Herhaling
Het korte debat was grotendeels een herhaling van zetten. Staatssecretaris Weekers gaf nogmaals aan dat hij staat voor een buitengewoon goed vestigingsklimaat, maar tegelijkertijd oog heeft voor de goede internationale reputatie van Nederland. Zoals de bewindsman in januari ook al in een brief aan de Tweede Kamer aangaf, zal hij niet eenzijdig maatregelen in de Nederlandse fiscale wet- en regelgeving doorvoeren. "De Britten, de Luxemburgers of de Zwitsers lachen zich een hoedje wanneer wij eenzijdig ons fiscale vestigingsklimaat verslechteren. Zij zullen de rode loper uitrollen voor bedrijven die zich in die landen vestigen. Ik voel daar niet voor", zo verklaarde hij zich nader. Een Kamermeerderheid schaart zich achter deze insteek, maar vreemd genoeg werd een motie met deze strekking van Van Vliet (PVV) verworpen.

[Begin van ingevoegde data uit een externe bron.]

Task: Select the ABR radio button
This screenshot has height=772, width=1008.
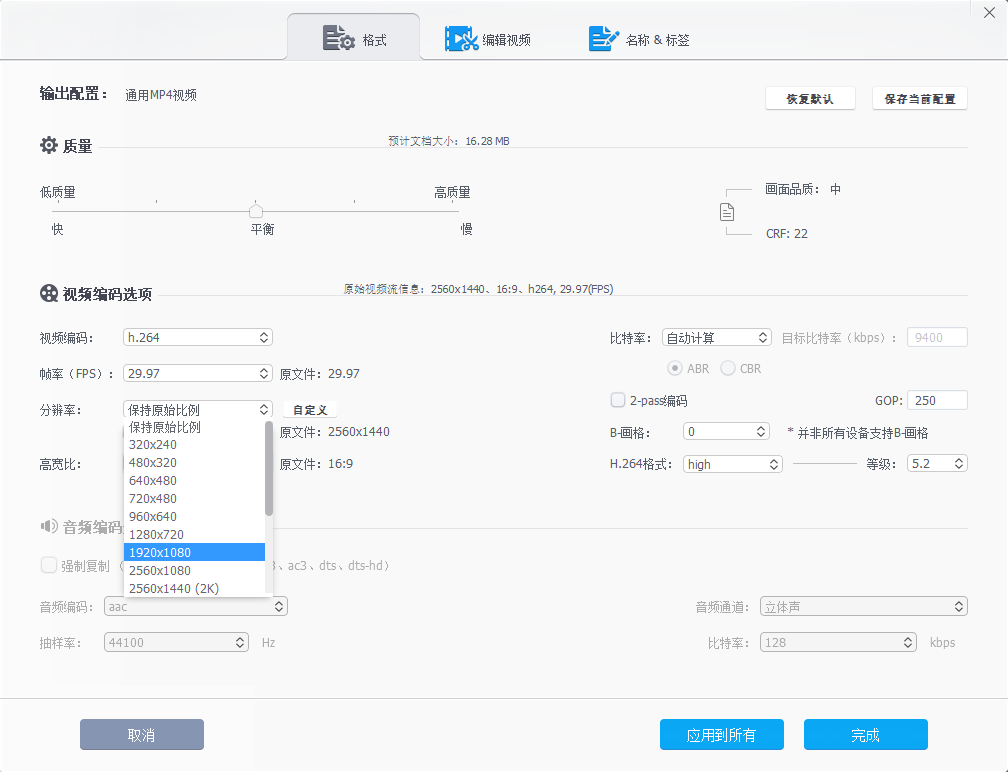Action: (x=675, y=368)
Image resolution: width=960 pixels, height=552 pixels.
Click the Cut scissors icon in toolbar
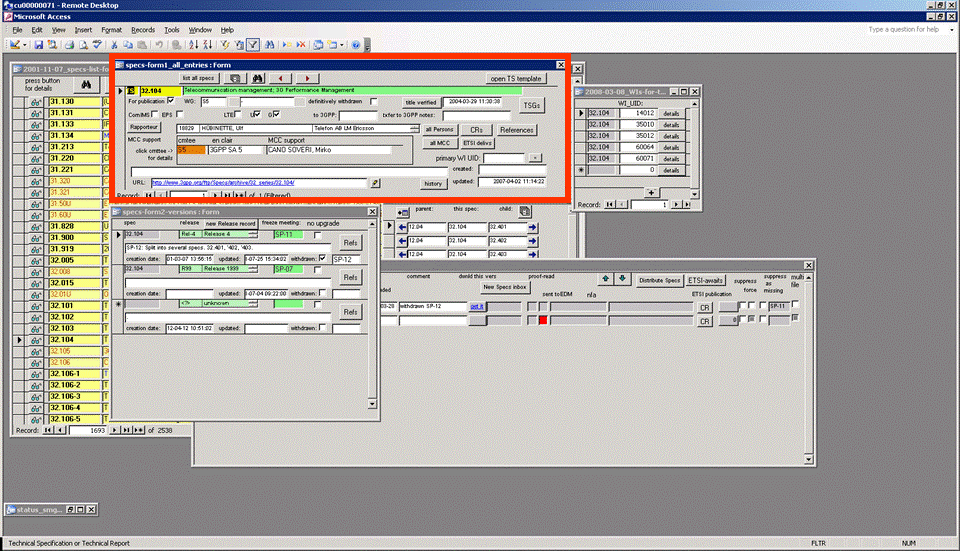click(115, 45)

Nederland geen belastingparadijs
Weekers kreeg het nog aan de stok met Merkies (SP). Het Kamerlid vindt Nederland een belastingparadijs. "Wij zijn een doorvoer- en doorsluisparadijs voor belastingen," voegde hij daar aan toe. Een licht geïrriteerde Weekers sprak van nestbevuiling, wat Merkies weer op zijn achterste benen deed staan. Van Vliet leek nog het meeste in hetzelfde straatje als de bewindsman te wandelen. Het Kamerlid hekelde de kwalificatie belastingparadijs voor Nederland en riep het kabinet op deze kwalificatie ook te verwerpen en waar mogelijk in de discussie erop aan te dringen deze kwalificatie achterwege te laten. Weekers reageerde enthousiast. "Het zou mij zeer welgevallen als de meerderheid van de Kamer mij hierin nadrukkelijk en expliciet ondersteunt," zo riep hij op. Zijn oproep viel in goede aard. Een motie van deze strekking van Van Vliet werd wel aangenomen.
Toetsingskader voor verdragen met ontwikkelingslanden
Weekers zegde ook toe met een brief te zullen komen over de belastingverdragen met ontwikkelingslanden. Samen met minister Ploumen voor Buitenlandse Handel en Ontwikkelingssamenwerking is Weekers bezig met een inventarisatie van ontwikkelingslanden, waarbij het belastingverdrag met Nederland zijns inziens om verschillende redenen wel eens tegen het licht gehouden dient te worden. Over de uitkomsten van deze inventarisatie zal de Kamer per brief worden geïnformeerd. Omtzigt (CDA) wilde, gesteund door onder meer Merkies, van Weekers weten binnen welk kader deze inventarisatie plaatsheeft, maar de bewindsman vond dat teveel bureaucratische rompslomp. De Kamer moest maar gewoon afwachten waar het kabinet mee komt, zo luidde impliciet de boodschap. Een meerderheid kon zich echter niet in deze vrijblijvendheid vinden. De aangenomen motie Omtzigt c.s. geeft het kabinet de opdracht een toetsingskader uit te werken voor het beoordelen van de belastingverdragen met ontwikkelingslanden.
Country-by-country reporting
Merkies huldigde, gesteund door Klaver (GL), nog de stelling dat multinationals moeten laten zien hoeveel belasting ze in elk land betalen (country-by-country reporting). Weekers vond dit een open deur. Hij verwees naar een brief van minister Kamp van Economische Zaken van 8 februari. Het kabinet zet in op een Europese rapportageplicht die zoveel mogelijk in lijn is met de verplichtingen in de Amerikaanse wetgeving in het kader van de Dodd-Frank Act. De minister van Economische zaken en zijn collega van Veiligheid en Justitie buigen zich volgens Weekers over de Europese richtlijn hierover, en de implementatie ervan in de wetgeving. De bewindsman had dan ook weinig behoefte aan een motie. Desondanks werd de motie Merkies/Klaver aangenomen waarin de regering wordt verzocht zich in te zetten om country-by-country reporting op Europees niveau door te voeren.